Saved data entries
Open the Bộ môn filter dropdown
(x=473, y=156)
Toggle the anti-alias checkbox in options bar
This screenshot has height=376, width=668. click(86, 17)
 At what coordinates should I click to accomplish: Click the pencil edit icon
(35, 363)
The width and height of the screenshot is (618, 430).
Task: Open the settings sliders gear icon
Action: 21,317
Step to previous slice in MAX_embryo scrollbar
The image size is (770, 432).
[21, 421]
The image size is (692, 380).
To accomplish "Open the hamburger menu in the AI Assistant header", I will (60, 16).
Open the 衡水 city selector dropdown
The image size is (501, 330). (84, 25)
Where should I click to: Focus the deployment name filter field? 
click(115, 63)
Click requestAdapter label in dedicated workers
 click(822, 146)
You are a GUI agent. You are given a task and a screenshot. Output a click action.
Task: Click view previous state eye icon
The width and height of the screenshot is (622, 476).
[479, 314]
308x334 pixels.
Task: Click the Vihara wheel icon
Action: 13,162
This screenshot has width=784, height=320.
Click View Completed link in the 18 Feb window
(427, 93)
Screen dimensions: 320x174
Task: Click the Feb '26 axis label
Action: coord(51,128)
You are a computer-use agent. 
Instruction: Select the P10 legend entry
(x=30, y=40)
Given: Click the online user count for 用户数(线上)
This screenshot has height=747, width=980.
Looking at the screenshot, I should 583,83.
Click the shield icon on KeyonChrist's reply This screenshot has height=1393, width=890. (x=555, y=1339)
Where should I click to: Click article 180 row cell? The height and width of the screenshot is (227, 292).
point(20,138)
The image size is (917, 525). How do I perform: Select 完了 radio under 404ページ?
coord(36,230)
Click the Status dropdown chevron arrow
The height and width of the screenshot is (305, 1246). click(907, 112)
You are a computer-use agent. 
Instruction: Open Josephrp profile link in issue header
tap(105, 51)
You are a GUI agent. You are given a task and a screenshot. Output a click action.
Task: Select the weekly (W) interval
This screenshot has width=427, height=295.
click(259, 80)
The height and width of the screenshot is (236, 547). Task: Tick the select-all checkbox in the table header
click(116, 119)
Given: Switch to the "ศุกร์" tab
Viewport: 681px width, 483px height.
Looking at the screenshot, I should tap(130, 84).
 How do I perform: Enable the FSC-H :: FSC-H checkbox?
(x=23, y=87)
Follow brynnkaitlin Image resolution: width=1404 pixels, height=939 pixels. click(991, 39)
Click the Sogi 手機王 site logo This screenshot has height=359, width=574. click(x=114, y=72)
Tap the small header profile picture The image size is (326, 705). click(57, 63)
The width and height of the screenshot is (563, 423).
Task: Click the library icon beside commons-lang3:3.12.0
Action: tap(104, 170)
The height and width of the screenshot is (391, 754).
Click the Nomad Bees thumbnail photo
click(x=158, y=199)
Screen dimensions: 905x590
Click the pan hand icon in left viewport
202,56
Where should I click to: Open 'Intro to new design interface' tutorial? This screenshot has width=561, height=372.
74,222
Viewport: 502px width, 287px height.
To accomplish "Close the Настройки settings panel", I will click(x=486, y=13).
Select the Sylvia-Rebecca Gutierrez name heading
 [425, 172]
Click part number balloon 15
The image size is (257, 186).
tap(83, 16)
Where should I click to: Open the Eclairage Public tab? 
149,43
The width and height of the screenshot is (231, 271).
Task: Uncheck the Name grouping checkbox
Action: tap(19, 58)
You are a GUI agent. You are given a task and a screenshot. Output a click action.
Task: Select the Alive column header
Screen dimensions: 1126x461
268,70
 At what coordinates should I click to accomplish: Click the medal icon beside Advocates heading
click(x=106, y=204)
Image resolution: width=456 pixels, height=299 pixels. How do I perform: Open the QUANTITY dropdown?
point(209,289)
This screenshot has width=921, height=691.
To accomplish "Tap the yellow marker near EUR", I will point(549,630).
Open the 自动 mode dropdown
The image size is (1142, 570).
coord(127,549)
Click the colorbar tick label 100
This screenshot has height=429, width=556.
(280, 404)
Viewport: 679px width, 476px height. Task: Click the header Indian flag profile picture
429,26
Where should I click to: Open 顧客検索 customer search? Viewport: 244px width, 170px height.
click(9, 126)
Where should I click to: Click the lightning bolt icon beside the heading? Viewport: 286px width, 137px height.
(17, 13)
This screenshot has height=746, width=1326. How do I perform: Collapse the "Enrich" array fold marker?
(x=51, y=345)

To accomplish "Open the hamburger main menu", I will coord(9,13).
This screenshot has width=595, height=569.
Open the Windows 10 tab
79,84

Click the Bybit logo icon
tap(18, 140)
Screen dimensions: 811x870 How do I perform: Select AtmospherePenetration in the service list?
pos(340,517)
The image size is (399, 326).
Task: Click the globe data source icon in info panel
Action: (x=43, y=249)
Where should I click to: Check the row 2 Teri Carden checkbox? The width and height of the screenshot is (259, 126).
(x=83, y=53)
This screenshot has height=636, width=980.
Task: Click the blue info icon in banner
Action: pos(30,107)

> [What the task asks]:
Each line from the one containing "Open the Windows 10 tab" to the final line of the entries above must be returned exactly, and no other line may appear.

> [Output below]:
Open the Windows 10 tab
79,84

Click the Bybit logo icon
tap(18, 140)
Screen dimensions: 811x870 How do I perform: Select AtmospherePenetration in the service list?
pos(340,517)
The image size is (399, 326).
Task: Click the globe data source icon in info panel
Action: (x=43, y=249)
Where should I click to: Check the row 2 Teri Carden checkbox? The width and height of the screenshot is (259, 126).
(x=83, y=53)
This screenshot has height=636, width=980.
Task: Click the blue info icon in banner
Action: pos(30,107)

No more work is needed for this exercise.